Saved data entries
□ □ □ □ □

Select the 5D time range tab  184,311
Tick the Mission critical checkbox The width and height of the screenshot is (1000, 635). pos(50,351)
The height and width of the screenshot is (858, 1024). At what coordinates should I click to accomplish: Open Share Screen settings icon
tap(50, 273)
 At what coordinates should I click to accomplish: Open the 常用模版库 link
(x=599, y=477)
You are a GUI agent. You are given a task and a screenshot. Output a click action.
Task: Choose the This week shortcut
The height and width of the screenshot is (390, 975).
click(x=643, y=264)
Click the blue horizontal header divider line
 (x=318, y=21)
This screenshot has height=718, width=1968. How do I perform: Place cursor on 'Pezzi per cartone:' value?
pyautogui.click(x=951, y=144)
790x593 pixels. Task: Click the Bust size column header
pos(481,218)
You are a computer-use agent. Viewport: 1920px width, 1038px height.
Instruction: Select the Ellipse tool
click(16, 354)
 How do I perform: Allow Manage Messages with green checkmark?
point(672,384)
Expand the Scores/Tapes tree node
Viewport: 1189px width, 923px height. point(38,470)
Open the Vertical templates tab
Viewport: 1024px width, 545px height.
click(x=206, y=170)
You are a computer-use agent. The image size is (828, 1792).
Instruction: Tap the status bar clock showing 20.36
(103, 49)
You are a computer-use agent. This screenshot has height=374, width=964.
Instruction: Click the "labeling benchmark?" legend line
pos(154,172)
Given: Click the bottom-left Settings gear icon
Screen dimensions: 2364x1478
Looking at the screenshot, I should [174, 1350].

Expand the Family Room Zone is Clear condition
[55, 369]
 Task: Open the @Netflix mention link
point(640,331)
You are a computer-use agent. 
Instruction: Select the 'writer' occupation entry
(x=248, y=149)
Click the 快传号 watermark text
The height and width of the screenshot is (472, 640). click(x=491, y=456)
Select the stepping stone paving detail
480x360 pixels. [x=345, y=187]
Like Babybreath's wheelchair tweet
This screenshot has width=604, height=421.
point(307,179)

□ □ □ □ □

Go over the entries above and tally the lines holding "agent"; please answer with the number alone.

RESULT OF THE TASK
5